"Не от мира сего" 4
Тот передел, что пронёсся ураганом над великой прежде страной, Удинск задел мало. И не потому, что здесь было нечем поживиться. Поживиться было чем даже в самом захудалом колхозе, такое огромное количество активов скопилось в виде, ставшей никому не нужной, «общенародной собственности».

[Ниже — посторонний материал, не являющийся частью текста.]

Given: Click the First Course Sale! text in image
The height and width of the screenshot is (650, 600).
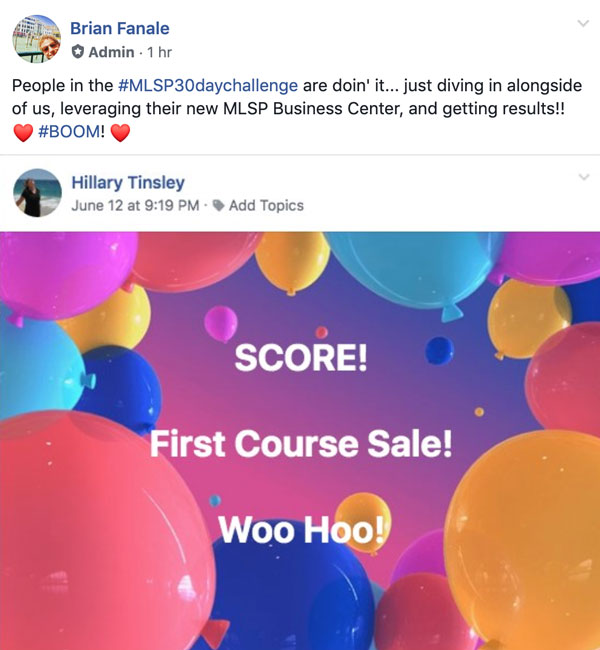Looking at the screenshot, I should (301, 444).
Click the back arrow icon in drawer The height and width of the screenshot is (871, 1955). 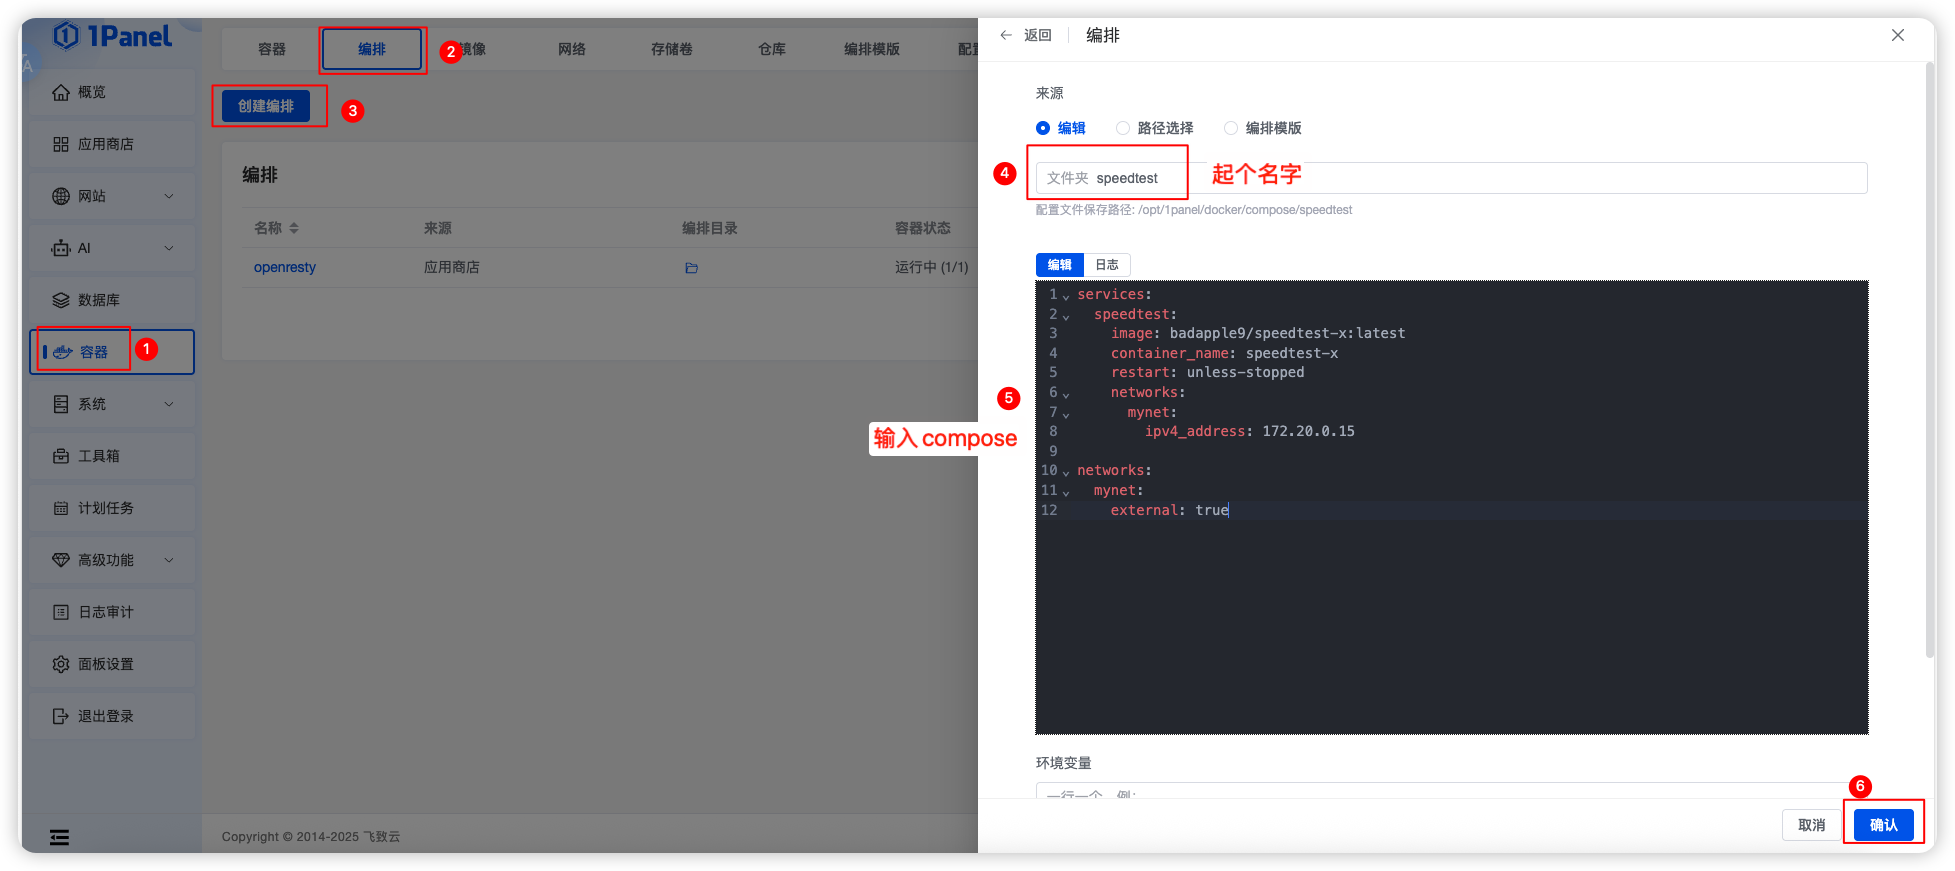(x=1006, y=35)
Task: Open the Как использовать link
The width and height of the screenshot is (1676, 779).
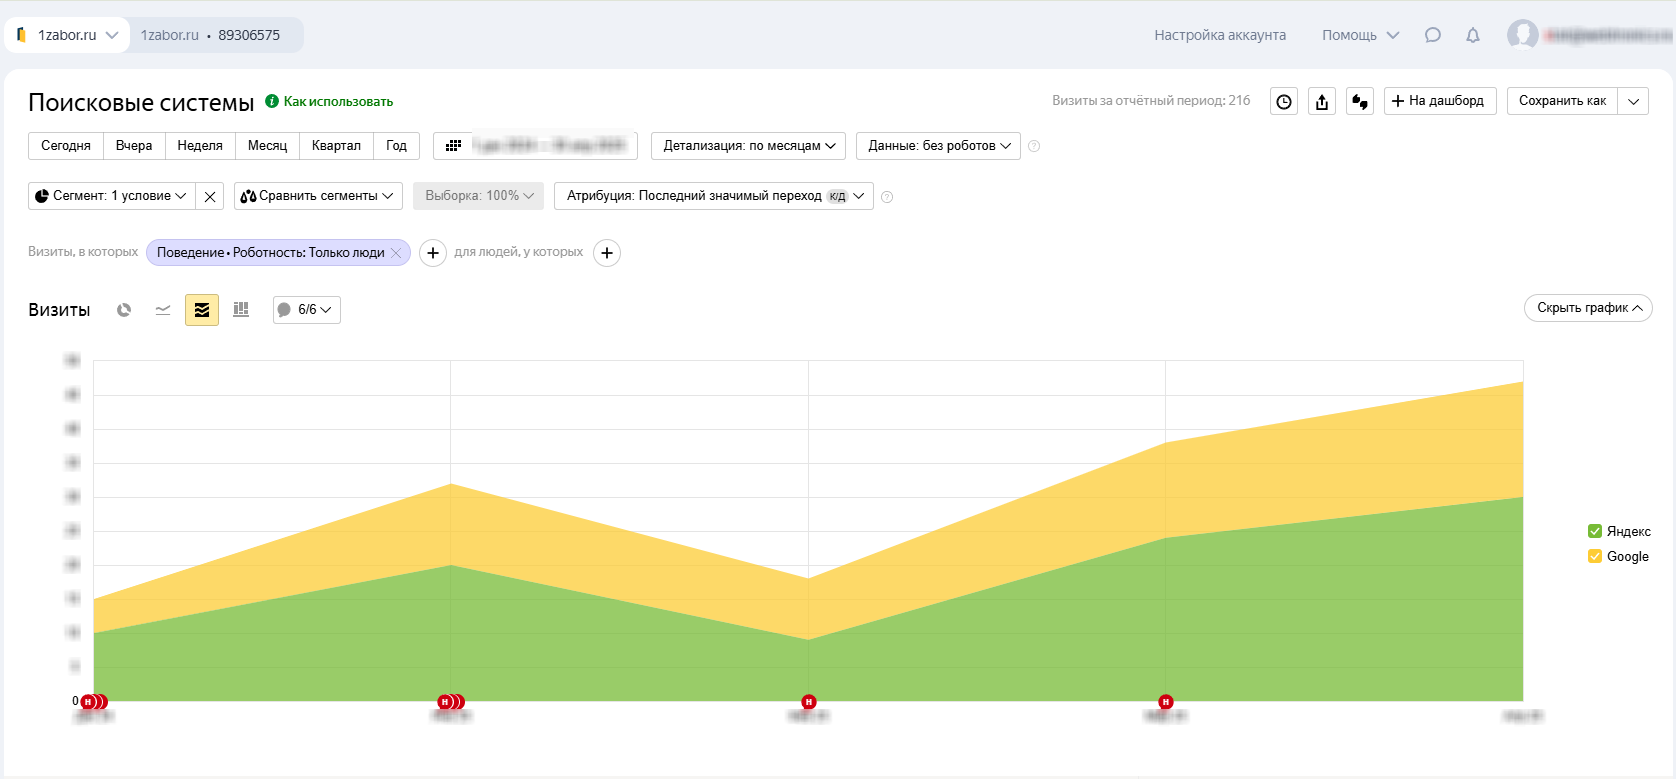Action: [337, 102]
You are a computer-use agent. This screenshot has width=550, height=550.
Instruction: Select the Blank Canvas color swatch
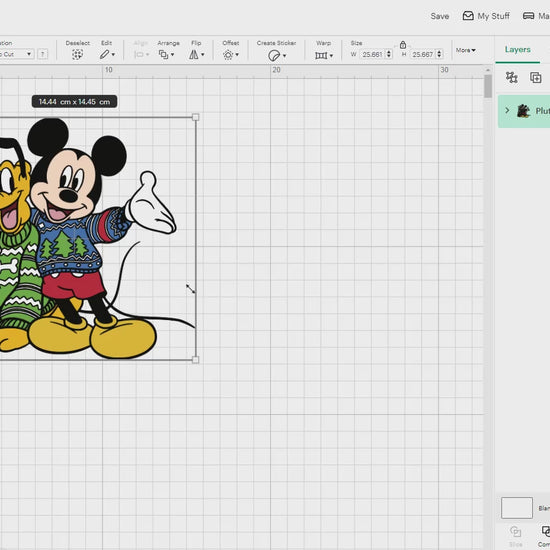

Отец Никиты, сразу после неудачного путча, будучи человеком, держащим нос по ветру, обошёл на финишной прямой своих партийных коллег. Наладил полезные связи с нефтеперегонным заводом (вот уж где было золотое дно) и, самое главное, с милицией. С её большими чинами. Ибо вчерашние сидельцы и «братки» стали новой элитой страны. И деревообрабатывающий комбинат ушёл бы к ним вне всякого сомнения. Но прикормленные стражи порядка заливали в баки своих машин бесплатный бензин, имели конверты с левой зарплатой, пользовались «специальными» льготами, и «блюли» порядок.
Удинская милиция воров и отморозков гоняла исправно, криминальные сводки в городе были в процентном соотношении раз в десять скромнее, чем в областном центре. Новый главный, под чьё крыло попал перерабатывающий комбинат, гнул правильную линию.

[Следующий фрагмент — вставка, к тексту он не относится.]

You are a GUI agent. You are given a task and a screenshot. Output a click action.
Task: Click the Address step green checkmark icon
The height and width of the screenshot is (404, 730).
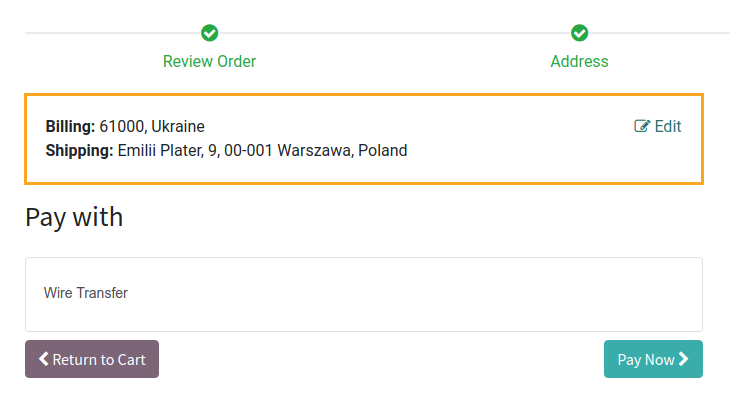click(580, 33)
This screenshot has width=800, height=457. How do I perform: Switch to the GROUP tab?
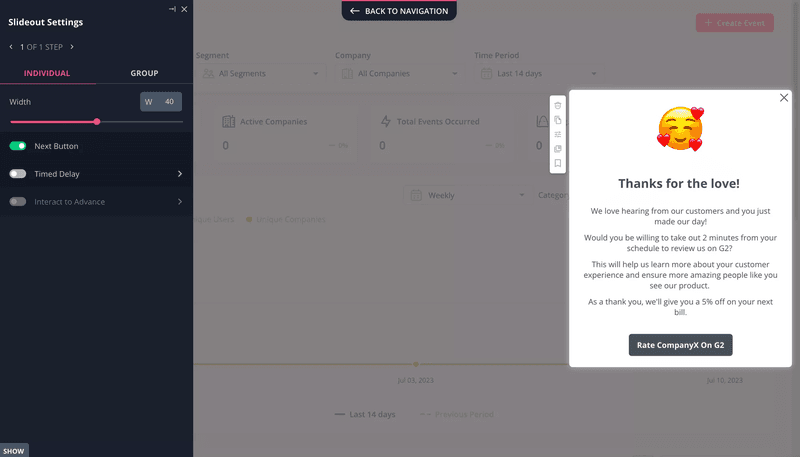(x=144, y=73)
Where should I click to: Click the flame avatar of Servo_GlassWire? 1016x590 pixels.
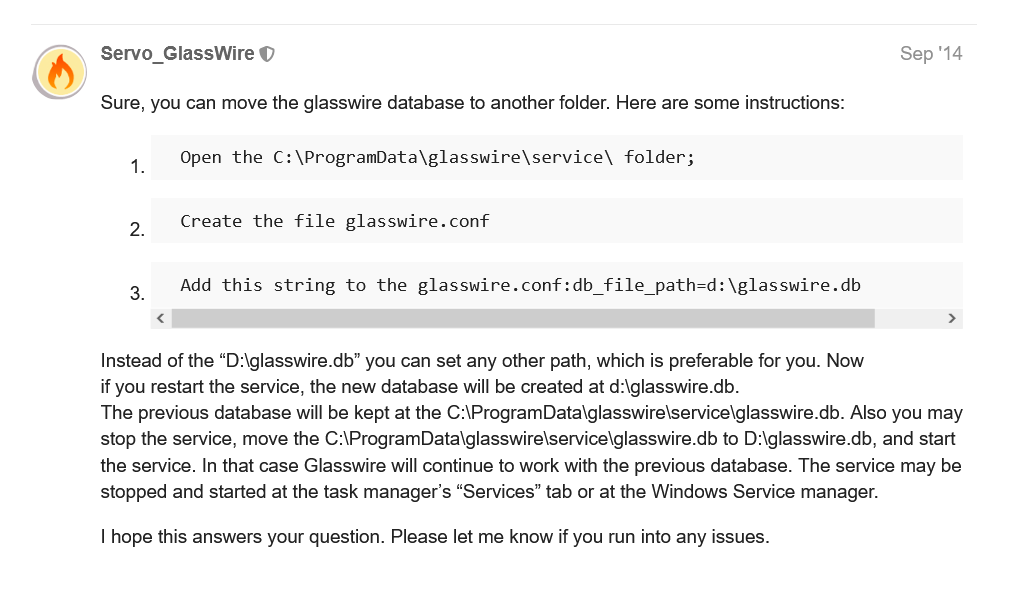pyautogui.click(x=60, y=72)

Отец сдержал слово. Никита в самом деле сел в кресло директора комбината, всюду расставил своих людей, в том числе и жену Милу. И сделал самое главное - удержался в этом кресле до залоговых аукционов, после которых комбинат был «честно» приватизирован его семьёй.
Тёща и тесть Никиты долго не могли смириться с резким изменением статуса дочери. Ну ещё бы – фактическая совладелица огромного предприятия, с тысячей рабочих и многомиллионными активами. Зато очень быстро сориентировалась в ситуации Юлька.
Никита и вспомнить уже не мог, что когда-то при виде совсем ещё юной девчонки у него тревожно кольнуло сердце. После первых восторгов обладания красавицей-женой, первой леди Удинска, Мила ему как-то… приелась. Ну что, не мужик он, что ли? Прав был отец – можно всё. Только осторожно. Тем более, что и глазастая Юлька была в этом вопросе с ним солидарна.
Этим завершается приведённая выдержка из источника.